A câmera digital também tem surgido no Instagram e na vida noturna da cidade. Os modelos variam — desde a clássica Cyber-shot da Sony até modelos mais elaborados da Canon — nas mais diversas cores. Adriele de Tília, estudante de psicologia de 19 anos, faz parte dessa nova onda. O que a levou ao equipamento foi, antes de tudo, a qualidade da foto e a possibilidade de se desprender do smartphone. Para ela, a tecnologia lembra a infância. “Minhas fotos de criança, todas, têm esse efeito que tenho hoje nas imagens tiradas com minha câmera”, lembra a moça, que começou a fotografar com uma Kodak digital aos 17 anos.
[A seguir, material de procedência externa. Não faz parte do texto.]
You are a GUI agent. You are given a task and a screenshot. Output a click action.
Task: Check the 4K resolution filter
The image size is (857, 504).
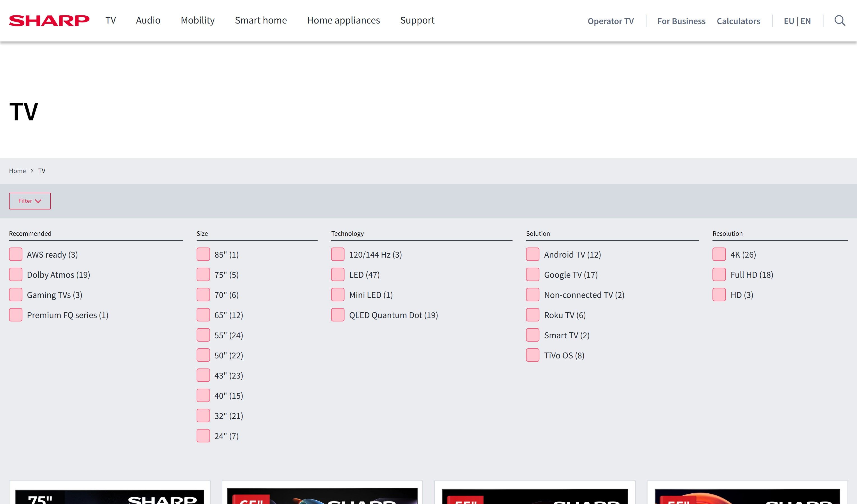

Na folia carnavalesca, onde furtos são mais regra do que exceção, as máquinas também funcionam como um recurso de segurança para proteger os smartphones, sempre carregados de dados pessoais. Mas não para Adriele. “Às vezes tenho mais medo de roubarem minha câmera do que meu celular”, diverte-se. Hoje, um modelo simples pode ser encontrado por 500 reais em lojas como a Khai For You. As mais elaboradas podem chegar a 9 000 reais.
Quem também tem surfado a onda nostálgica é o editor de vídeo Nicolas Klinke, 27, apaixonado por fotografia analógica. Desde 2021, ele não sai de casa sem levar uma das suas quinze câmeras. “Amo a ideia de parar para fotografar e não aparecer uma mensagem do WhatsApp”, diz. O hábito surgiu no período de reabertura após a pandemia. “Sair de casa era um evento, e eu queria registrar tudo.” O ritmo desacelerado da fotografia analógica é um dos aspectos que mais o encantam. No laboratório que frequenta — onde chegou a trabalhar por três meses — o processo de revelação demora cerca de quinze dias. “Quando chegam as fotos, parece que é Natal. Tem um monte que você esquece, então vira uma surpresa”, conta.

Assim como no caso do vinil, as “falhas” o seduzem. Ele lembra de um episódio curioso em que o filme ficou travado na câmera. “Fiquei tentando tirar ou voltar com ele. Nessa história, a câmera tirou três vezes a mesma foto, e ficou um efeito superdiferente.” (Veja na foto acima.) Outro aspecto que valoriza é a materialidade das imagens. “Guardo os negativos comigo, assim tenho essa foto de uma forma física. Se amanhã meu computador der um pau, eu ainda consigo recuperá-la.”

Vendedor de câmeras analógicas há doze anos, Denis Chiaverini confirma a popularização da prática. Ele chega a vender trinta unidades por mês em seus estandes nas feiras da Benedito Calixto e do Bixiga — há quatro anos, a média era de dez. “Tenho vendido para muitos jovens, pessoas entre 20 e 30 anos, especialmente mulheres.” Mas o hobby não é barato. Segundo ele, o preço de uma câmera analógica pode variar de 100 a 30 000 reais, mas a média de um bom equipamento fica em torno de 1 500 reais. E, com o aumento da procura, os valores tendem a subir, afinal, a maioria dos modelos não é mais produzida há muito tempo. Somamse ao custo da máquina a compra de filmes e a revelação — que no caso do Nicolas, por exemplo, consomem entre 500 e 600 reais de seu orçamento mensal.

As cartas também entraram no radar de alguns jovens em busca de conexões mais humanas e menos imediatas. Luis Felipe Teixeira, biólogo de 24 anos, começou a escrever para a namorada durante um intercâmbio pela faculdade, no Peru. “Tinham muitos outros jeitos de falar com ela, mas optei pelas cartas. Acho legal não ser tão imediato, e sinto que é algo mais livre, que carrega mais subjetividade, por ter minha caligrafia lá”, conta, lembrando que costumava fazer desenhos no canto das páginas — o que não seria possível em outros canais de comunicação cotidianos.
Apesar de nenhuma correspondência ter se perdido pelo caminho, já aconteceu de ele chegar ao destino antes da remessa. “Perde um pouco o sentido”, ri ele, que ainda assim não desistiu do hábito. “Mandar cartas é um gesto”, resume.
Publicado em VEJA São Paulo de 18 de abril de 2025, edição nº2940.